Sentiment analysis: does it work?

Social media listening tools claim to measure sentiment online. PRWeek put some to the test, measuring public reaction to a live football match.

Manchester City v Tottenham: we asked five organisations to track opinions during the game
Manchester City v Tottenham: we asked five organisations to track opinions during the game
One revolutionary aspect of social media is that they provide an outlet for instant, candid feedback from the public, whether they are in awe at the launch of a games console or lambasting a ­political address. Such insights can be hugely valuable for PR professionals to assess whether an event, a new product or a speech hits the mark or falls flat.

But one question that continues to dog even the most social media savvy PR professional is how on earth this sentiment can be measured accurately. It is one thing to pick out a few comments on Twitter or Facebook to provide a snapshot of opinion. But to produce the kind of analysis that moves much beyond the ­anecdotal can feel like nailing jelly to a wall.

Thankfully, help is at hand. A number of organisations now claim to be able to measure sentiment on social media and ­produce reliable data on what the public thinks.

Generic sentiment works for 60 to 70 per cent of the time but you need an approach specific to the event.

Robert Glaesener, chief executive officer at Talkwalker
PRWeek decided to put this to the test. We asked five ­organisations to track opinions during a live event, namely last month’s Premier League match between ­Manchester City and Tottenham. We could have chosen any number of high-profile events for our experiment, and the game itself did not matter – although the fact there were five goals, two penalties and one sending off helped to generate plenty of activity on social media.

Our concerns were whether we could measure sentiment, and what form it would take. Crucially, we wanted to see if there was a correlation between the findings of the different agencies. If there wasn’t, how can we say it is a true measurement of sentiment?

Disappointingly, three of the five agencies approached by PRWeek that initially agreed to take part later backed down. They pointed to difficulties such as weeding out sarcasm and dealing with ambiguity. One agency said that while it was easy to search for simple descriptions like ‘great’ or ‘poor’, a phrase like ‘it was not great’ would count as a positive if there was no advanced search facility to scan words around key ­adjectives. Such a system is understood to be in the development stage, the agency said.

These comments were ­troubling, suggesting a lack of confidence that the tools available would be up to the job. Nevertheless, two ­organisations, Manning Gottlieb OMD and Talkwalker, valiantly stepped up to the plate. We asked them to track postings for the two hours before the game, during key incidents such as goals and red cards, and for the couple of hours after the final whistle.



Talkwalker used its own tool to collate the data, looking at Twitter, Facebook, forums, blogs, YouTube and other outlets. CEO Robert Glaesener says that in general, three types of ­sentiment analysis can be applied. The first is a generic search for positive and negative phrases. The second takes a sample of the findings and each one is looked at manually. Neither is perfect; the former has clear limitations, highlighted earlier, while the latter is very time consuming.
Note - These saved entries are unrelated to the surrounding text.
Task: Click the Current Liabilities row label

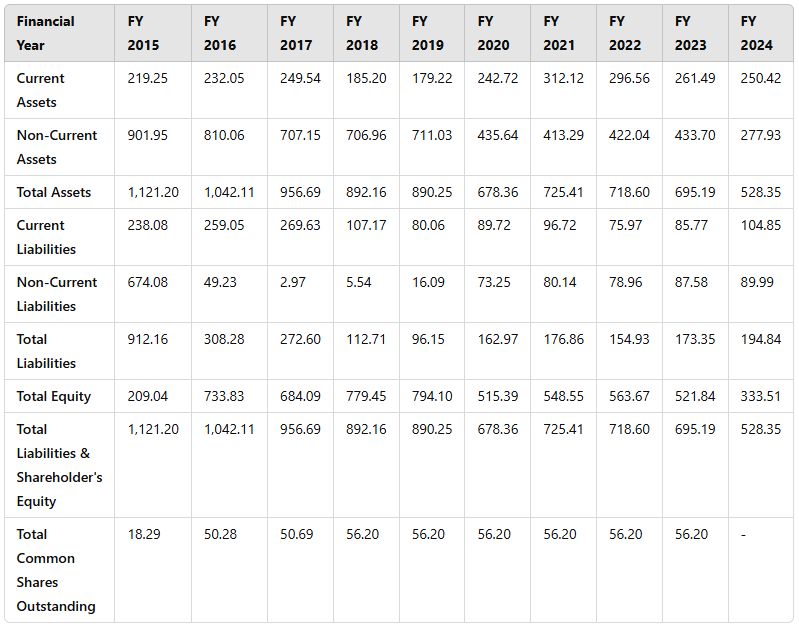Action: 46,237
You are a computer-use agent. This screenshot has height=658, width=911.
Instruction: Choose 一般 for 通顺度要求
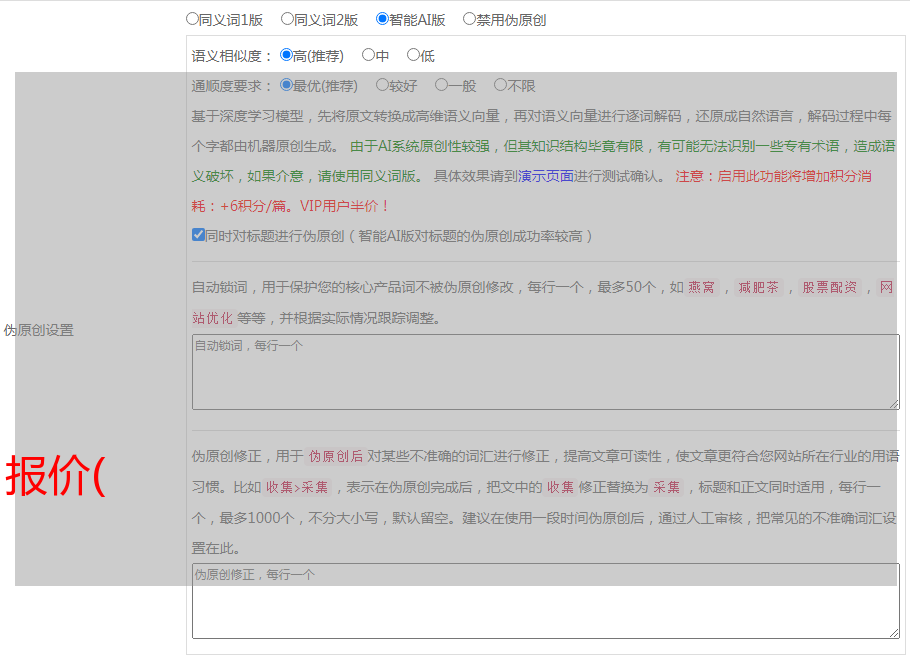(x=442, y=86)
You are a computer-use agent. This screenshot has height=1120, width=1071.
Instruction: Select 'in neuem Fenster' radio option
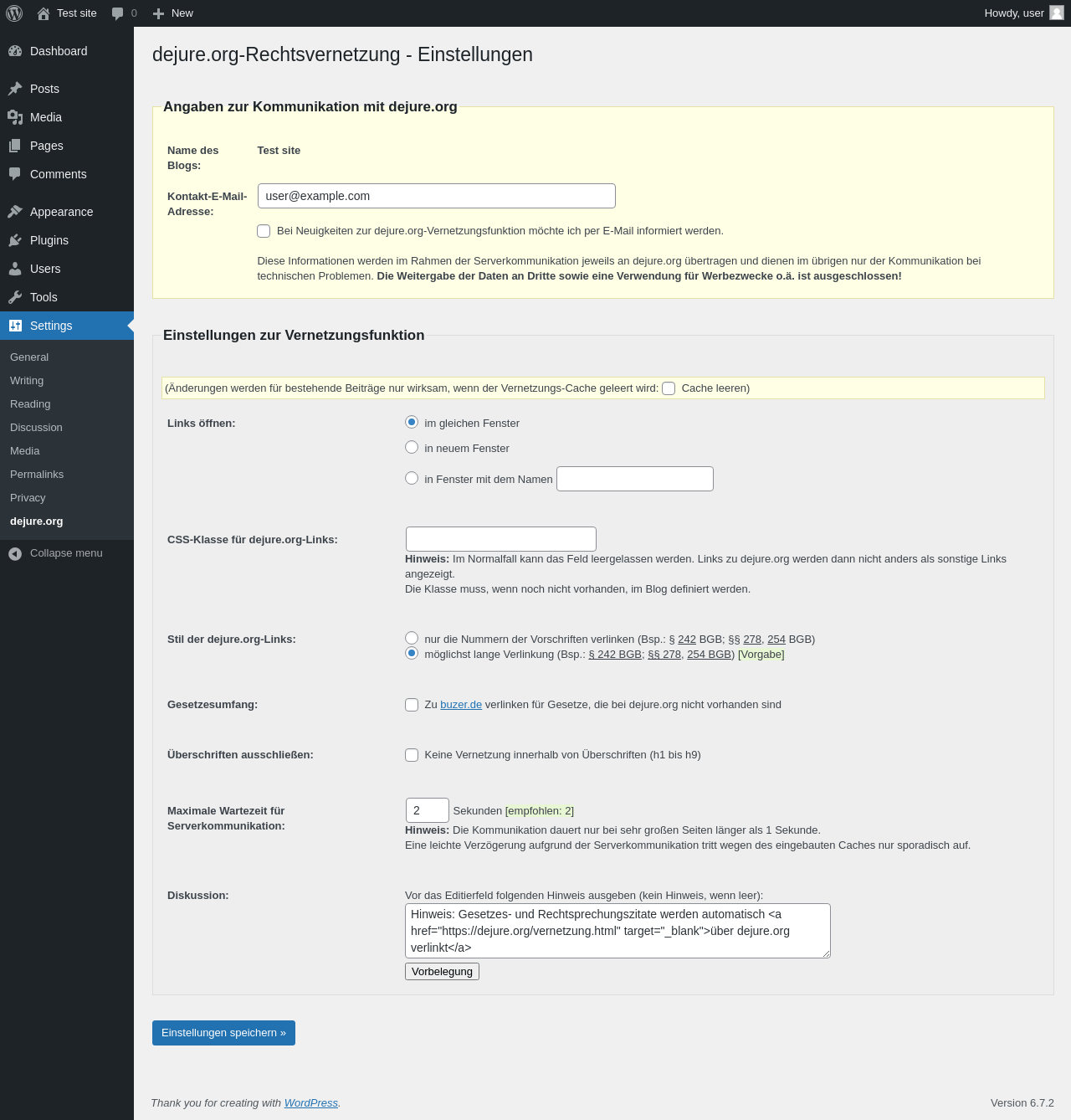click(x=412, y=447)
For this experiment, a third ­approach was used that involves inputting search terms that are likely to have completely different connotations depending on the event. "What we’re finding out is the generic sentiment approach works for 60 to 70 per cent of the time, but for other times – for example, Tottenham versus Manchester City – you have to have an approach that is very specific to the event, to the ­industry," says Glaesener.

This can also be true, he says, when people discuss consumer products, for example. "If you say it ‘breaks easily’, that can be great or not great – your Kit-Kat should break but your car shouldn’t break." For our experiment, each posting was searched for more than one relevant word. For example, ‘Aguero’ (the scorer of all four Manchester City goals) and ‘City’, or ‘Tottenham’ and ­‘penalty’. Glaesener believes this approach means 95 per cent of the posts that are examined will relate to the game rather than something else.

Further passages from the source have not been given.